• STATED EXERCISE
Rewrite the listing below as a numbered list, one line per item, and leave out the blank lines.
------------------------
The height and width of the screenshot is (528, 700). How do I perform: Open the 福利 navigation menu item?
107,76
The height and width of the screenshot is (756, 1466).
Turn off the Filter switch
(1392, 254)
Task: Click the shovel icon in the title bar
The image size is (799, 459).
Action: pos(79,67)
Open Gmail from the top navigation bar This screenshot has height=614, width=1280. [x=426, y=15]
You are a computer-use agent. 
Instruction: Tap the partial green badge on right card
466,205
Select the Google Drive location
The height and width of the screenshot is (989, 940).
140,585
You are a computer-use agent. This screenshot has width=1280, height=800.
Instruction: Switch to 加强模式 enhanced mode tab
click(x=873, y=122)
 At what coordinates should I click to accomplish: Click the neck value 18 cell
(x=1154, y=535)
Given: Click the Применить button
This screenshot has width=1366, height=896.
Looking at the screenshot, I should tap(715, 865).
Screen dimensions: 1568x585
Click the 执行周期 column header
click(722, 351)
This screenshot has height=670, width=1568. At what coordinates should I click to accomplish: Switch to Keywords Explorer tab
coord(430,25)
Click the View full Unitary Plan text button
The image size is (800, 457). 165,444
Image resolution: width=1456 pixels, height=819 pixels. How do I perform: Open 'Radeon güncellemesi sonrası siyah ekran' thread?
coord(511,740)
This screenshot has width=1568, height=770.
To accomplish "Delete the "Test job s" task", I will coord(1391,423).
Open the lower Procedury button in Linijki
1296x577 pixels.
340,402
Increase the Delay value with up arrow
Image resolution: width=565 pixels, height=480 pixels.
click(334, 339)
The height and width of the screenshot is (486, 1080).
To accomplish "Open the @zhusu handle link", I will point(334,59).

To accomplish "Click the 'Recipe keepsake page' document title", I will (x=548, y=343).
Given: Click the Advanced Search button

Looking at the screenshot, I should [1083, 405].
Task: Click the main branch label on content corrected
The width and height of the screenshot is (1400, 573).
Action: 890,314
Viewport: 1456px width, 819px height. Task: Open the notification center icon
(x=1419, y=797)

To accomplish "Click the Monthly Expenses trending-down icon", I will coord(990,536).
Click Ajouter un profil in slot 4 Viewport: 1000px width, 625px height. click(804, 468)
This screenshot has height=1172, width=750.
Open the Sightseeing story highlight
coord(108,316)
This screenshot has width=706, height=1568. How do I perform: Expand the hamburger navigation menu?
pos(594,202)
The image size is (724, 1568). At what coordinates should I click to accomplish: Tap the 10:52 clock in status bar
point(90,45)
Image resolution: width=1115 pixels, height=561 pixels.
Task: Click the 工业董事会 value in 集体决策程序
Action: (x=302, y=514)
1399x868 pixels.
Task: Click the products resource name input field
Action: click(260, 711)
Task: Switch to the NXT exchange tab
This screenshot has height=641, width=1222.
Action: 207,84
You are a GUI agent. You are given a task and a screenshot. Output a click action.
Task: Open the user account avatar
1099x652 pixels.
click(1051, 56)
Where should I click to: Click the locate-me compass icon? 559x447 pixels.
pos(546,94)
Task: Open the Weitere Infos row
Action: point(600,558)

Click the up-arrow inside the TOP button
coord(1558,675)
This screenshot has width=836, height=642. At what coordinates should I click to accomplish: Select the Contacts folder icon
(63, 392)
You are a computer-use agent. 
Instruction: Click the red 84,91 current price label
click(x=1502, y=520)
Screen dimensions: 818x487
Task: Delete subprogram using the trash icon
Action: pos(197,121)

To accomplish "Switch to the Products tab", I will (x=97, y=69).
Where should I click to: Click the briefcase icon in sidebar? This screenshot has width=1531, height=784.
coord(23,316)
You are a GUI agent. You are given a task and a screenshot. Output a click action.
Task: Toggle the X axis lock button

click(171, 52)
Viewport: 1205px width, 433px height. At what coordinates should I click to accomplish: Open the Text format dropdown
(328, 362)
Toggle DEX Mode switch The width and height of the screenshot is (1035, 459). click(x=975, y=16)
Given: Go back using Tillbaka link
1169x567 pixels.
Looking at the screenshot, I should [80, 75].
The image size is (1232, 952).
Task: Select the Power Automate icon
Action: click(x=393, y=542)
------------------------
• RESULT
1. The height and width of the screenshot is (528, 700). How do I perform: Open the 福利 navigation menu item?
2. 107,76
3. The height and width of the screenshot is (756, 1466).
4. Turn off the Filter switch
5. (1392, 254)
6. Task: Click the shovel icon in the title bar
7. The image size is (799, 459).
8. Action: pos(79,67)
9. Open Gmail from the top navigation bar This screenshot has height=614, width=1280. [x=426, y=15]
10. You are a computer-use agent. 
11. Instruction: Tap the partial green badge on right card
12. 466,205
13. Select the Google Drive location
14. The height and width of the screenshot is (989, 940).
15. 140,585
16. You are a computer-use agent. This screenshot has width=1280, height=800.
17. Instruction: Switch to 加强模式 enhanced mode tab
18. click(x=873, y=122)
19.  At what coordinates should I click to accomplish: Click the neck value 18 cell
20. (x=1154, y=535)
21. Given: Click the Применить button
22. This screenshot has width=1366, height=896.
23. Looking at the screenshot, I should tap(715, 865).
24. Screen dimensions: 1568x585
25. Click the 执行周期 column header
26. click(722, 351)
27. This screenshot has height=670, width=1568. At what coordinates should I click to accomplish: Switch to Keywords Explorer tab
28. coord(430,25)
29. Click the View full Unitary Plan text button
30. The image size is (800, 457). 165,444
31. Image resolution: width=1456 pixels, height=819 pixels. How do I perform: Open 'Radeon güncellemesi sonrası siyah ekran' thread?
32. coord(511,740)
33. This screenshot has width=1568, height=770.
34. To accomplish "Delete the "Test job s" task", I will coord(1391,423).
35. Open the lower Procedury button in Linijki
36. 1296x577 pixels.
37. 340,402
38. Increase the Delay value with up arrow
39. Image resolution: width=565 pixels, height=480 pixels.
40. click(334, 339)
41. The height and width of the screenshot is (486, 1080).
42. To accomplish "Open the @zhusu handle link", I will point(334,59).
43. To accomplish "Click the 'Recipe keepsake page' document title", I will (x=548, y=343).
44. Given: Click the Advanced Search button
45. Looking at the screenshot, I should [1083, 405].
46. Task: Click the main branch label on content corrected
47. The width and height of the screenshot is (1400, 573).
48. Action: 890,314
49. Viewport: 1456px width, 819px height. Task: Open the notification center icon
50. (x=1419, y=797)
51. To accomplish "Click the Monthly Expenses trending-down icon", I will coord(990,536).
52. Click Ajouter un profil in slot 4 Viewport: 1000px width, 625px height. click(804, 468)
53. This screenshot has height=1172, width=750.
54. Open the Sightseeing story highlight
55. coord(108,316)
56. This screenshot has width=706, height=1568. How do I perform: Expand the hamburger navigation menu?
57. pos(594,202)
58. The image size is (724, 1568). At what coordinates should I click to accomplish: Tap the 10:52 clock in status bar
59. point(90,45)
60. Image resolution: width=1115 pixels, height=561 pixels.
61. Task: Click the 工业董事会 value in 集体决策程序
62. Action: (x=302, y=514)
63. 1399x868 pixels.
64. Task: Click the products resource name input field
65. Action: click(260, 711)
66. Task: Switch to the NXT exchange tab
67. This screenshot has height=641, width=1222.
68. Action: 207,84
69. You are a GUI agent. You are given a task and a screenshot. Output a click action.
70. Task: Open the user account avatar
71. 1099x652 pixels.
72. click(1051, 56)
73. Where should I click to: Click the locate-me compass icon? 559x447 pixels.
74. pos(546,94)
75. Task: Open the Weitere Infos row
76. Action: point(600,558)
77. Click the up-arrow inside the TOP button
78. coord(1558,675)
79. This screenshot has width=836, height=642. At what coordinates should I click to accomplish: Select the Contacts folder icon
80. (63, 392)
81. You are a computer-use agent. 
82. Instruction: Click the red 84,91 current price label
83. click(x=1502, y=520)
84. Screen dimensions: 818x487
85. Task: Delete subprogram using the trash icon
86. Action: pos(197,121)
87. To accomplish "Switch to the Products tab", I will (x=97, y=69).
88. Where should I click to: Click the briefcase icon in sidebar? This screenshot has width=1531, height=784.
89. coord(23,316)
90. You are a GUI agent. You are given a task and a screenshot. Output a click action.
91. Task: Toggle the X axis lock button
92. click(171, 52)
93. Viewport: 1205px width, 433px height. At what coordinates should I click to accomplish: Open the Text format dropdown
94. (328, 362)
95. Toggle DEX Mode switch The width and height of the screenshot is (1035, 459). click(x=975, y=16)
96. Given: Go back using Tillbaka link
97. 1169x567 pixels.
98. Looking at the screenshot, I should [80, 75].
99. The image size is (1232, 952).
100. Task: Select the Power Automate icon
101. Action: click(x=393, y=542)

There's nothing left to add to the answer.